Musikexpress

Ein langer Brief an September Nowak
von Markus Berges

Melancholische Sommer-Literatur vom Erdmöbel-Sänger

(fünf von fünf Sternen)

Vielleicht muss man damit anfangen, was dieses Buch nicht ist: Markus Berges, der Texter und Sänger der Kölner Band Erdmöbel, hat mit seinem ersten Roman ganz und gar keine Pop-Literatur geschrieben. Es ist auch nicht die Langform eines Erdmöbel-Textes, obwohl es mit diesen die Genauigkeit im Erzeugen von Stimmungen durch wenige Worte gemein hat.

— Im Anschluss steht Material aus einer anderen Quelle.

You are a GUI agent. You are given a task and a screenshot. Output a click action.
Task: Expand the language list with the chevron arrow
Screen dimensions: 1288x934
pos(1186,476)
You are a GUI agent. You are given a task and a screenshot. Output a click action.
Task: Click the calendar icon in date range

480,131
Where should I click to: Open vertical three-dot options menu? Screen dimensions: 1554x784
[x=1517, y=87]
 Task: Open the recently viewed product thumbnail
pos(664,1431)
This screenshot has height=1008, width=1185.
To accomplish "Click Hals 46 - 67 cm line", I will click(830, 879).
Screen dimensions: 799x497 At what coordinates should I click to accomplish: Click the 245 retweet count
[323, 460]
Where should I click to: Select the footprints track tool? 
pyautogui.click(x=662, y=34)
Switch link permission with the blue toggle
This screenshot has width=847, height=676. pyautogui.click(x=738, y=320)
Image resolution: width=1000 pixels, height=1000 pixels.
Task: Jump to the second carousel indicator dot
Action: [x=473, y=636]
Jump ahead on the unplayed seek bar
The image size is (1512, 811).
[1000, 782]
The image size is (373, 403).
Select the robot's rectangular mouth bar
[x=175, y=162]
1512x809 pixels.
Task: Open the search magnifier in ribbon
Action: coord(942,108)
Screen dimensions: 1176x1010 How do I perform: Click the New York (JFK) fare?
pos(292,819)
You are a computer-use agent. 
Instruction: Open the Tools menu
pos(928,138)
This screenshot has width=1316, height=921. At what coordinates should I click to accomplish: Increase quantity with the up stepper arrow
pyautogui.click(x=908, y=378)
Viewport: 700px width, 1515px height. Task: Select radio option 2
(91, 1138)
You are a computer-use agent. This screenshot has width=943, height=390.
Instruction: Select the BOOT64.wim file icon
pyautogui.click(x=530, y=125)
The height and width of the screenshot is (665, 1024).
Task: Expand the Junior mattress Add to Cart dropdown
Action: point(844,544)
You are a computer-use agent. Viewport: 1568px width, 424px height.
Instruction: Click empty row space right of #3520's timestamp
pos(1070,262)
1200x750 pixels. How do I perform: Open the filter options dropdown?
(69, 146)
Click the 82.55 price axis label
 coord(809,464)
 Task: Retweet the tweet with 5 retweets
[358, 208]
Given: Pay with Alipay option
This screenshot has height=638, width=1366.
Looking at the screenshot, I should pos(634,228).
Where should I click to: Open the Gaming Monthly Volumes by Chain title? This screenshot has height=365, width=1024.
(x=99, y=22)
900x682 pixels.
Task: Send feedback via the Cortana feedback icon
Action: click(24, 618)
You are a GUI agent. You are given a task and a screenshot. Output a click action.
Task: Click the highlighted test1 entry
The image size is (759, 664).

Es ist vor allem ein Roman, der sich geschickt literarischer Mittel bedient und eine melancholische Geschichte über die Willkürlichkeit und Unausweichlichkeit von Identität in federleichten Worten erzählt. Sie spielt im Jahre 1995: die 19-jährige Betti aus Warendorf will ihre glamouröse Brieffreundin aus Monaco treffen. Doch statt der erwarteten September Nowak empfängt sie Nicole, 150 kilo schwer, wohnhaft in einer miesen Gegend von Nizza. Betti zieht weiter, sie legt ihren Namen ab und findet eine Hypnotiseurin, die Gedenkstätte für Walter Benjamin, die Gefahren des Atlantik und der Liebe. Sie gibt Rätsel auf und ihr bleiben Rätsel, doch es ist Sommer, sie reist allein, und es gibt das Glück – zumindest manchmal. Wunderschön!